Text to read —
## begin

Snowboarding is a form of personal expression. When we ride the way we want, we are able to make a statement about who we are and how we feel. Elevated board design lets us say the things we want to say on a snowboard. Feelings of grace, power, and beauty shine through in our riding when the board is honed by a designer who personally can unify mountain experience, mechanical engineering, craftsmanship, and knowledge of frozen hydrodynamics.
We call this Engineered Craftwork.
It’s what Cabin’s co-founder and board designer Paul Maravetz does.
Rider. On snow 50-to-100 days a year, Paul has ridden Europe, Alaska, New Zealand and all over North America—developing an intimate understanding of different snow texture, snow depth and diverse terrain. A veteran of countless resort days, early mornings on a splitboard, and time in the backcountry at spots like Grand Teton National Park.
Engineer. While riding 30+ days a year as a student, Paul graduated with a degree in engineering. While other companies might sketch a board shape and hand if off to a factory to finalize, Paul combines his knowledge of engineering, physics and hydrodynamics to control 100% of every board he has ever designed.

## end

(Some data)
## begin

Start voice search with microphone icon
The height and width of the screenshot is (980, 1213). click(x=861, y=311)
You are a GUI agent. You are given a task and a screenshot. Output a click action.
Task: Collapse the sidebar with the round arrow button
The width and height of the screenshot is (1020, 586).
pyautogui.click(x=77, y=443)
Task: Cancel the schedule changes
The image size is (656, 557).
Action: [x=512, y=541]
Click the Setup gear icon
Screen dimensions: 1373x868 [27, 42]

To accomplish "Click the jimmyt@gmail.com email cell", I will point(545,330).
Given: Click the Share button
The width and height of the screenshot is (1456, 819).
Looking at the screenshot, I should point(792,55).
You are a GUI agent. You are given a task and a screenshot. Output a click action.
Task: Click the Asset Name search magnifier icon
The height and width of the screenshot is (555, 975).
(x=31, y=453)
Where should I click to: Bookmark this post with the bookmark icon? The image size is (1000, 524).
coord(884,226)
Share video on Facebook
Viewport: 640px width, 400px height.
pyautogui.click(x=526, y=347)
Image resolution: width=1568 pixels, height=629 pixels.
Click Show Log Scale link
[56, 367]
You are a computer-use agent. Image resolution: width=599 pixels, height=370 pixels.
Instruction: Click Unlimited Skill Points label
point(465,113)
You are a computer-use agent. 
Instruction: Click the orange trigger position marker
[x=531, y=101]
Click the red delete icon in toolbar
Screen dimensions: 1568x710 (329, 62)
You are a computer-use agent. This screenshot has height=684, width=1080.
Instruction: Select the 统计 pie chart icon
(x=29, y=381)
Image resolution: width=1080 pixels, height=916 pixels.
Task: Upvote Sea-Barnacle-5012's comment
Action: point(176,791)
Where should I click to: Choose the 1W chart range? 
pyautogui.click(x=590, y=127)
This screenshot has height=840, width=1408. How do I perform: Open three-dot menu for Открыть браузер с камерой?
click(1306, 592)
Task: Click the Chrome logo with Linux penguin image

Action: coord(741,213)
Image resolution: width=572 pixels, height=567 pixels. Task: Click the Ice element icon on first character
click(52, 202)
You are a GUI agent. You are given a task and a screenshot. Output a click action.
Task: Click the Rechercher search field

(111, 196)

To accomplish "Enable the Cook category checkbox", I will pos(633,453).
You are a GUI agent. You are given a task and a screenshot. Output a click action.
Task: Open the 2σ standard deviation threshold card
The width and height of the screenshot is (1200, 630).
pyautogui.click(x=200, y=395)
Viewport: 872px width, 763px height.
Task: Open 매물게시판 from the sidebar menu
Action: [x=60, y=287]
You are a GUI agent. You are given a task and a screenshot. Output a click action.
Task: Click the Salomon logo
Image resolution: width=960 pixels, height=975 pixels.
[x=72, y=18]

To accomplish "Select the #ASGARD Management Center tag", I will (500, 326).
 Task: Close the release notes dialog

## end

To do —
1. In the snowboard design text, what experience gave Paul his close understanding of snow texture, snow depth and varied terrain? Answer in one to three sentences.
2. Answer these questions from the snowboard design text:
(a) What name is given to the approach of unifying mountain experience, engineering, craftsmanship and knowledge of frozen hydrodynamics?
(b) How many days a year did Paul ride while he was a student?
(c) Which national park is named as one of his backcountry spots?
3. Quote the stretch of the snowboard design text from "Snowboarding is a" through "Teton National Park.".

Outputs for the tasks —
1. He rides 50 to 100 days a year and has ridden in Europe, Alaska, New Zealand and across North America. That riding is how he came to understand different snow textures, snow depths and diverse terrain.

2.
(a) Engineered Craftwork.
(b) More than 30 days a year.
(c) Grand Teton National Park.

3.
Snowboarding is a form of personal expression. When we ride the way we want, we are able to make a statement about who we are and how we feel. Elevated board design lets us say the things we want to say on a snowboard. Feelings of grace, power, and beauty shine through in our riding when the board is honed by a designer who personally can unify mountain experience, mechanical engineering, craftsmanship, and knowledge of frozen hydrodynamics.
We call this Engineered Craftwork.
It’s what Cabin’s co-founder and board designer Paul Maravetz does.
Rider. On snow 50-to-100 days a year, Paul has ridden Europe, Alaska, New Zealand and all over North America—developing an intimate understanding of different snow texture, snow depth and diverse terrain. A veteran of countless resort days, early mornings on a splitboard, and time in the backcountry at spots like Grand Teton National Park.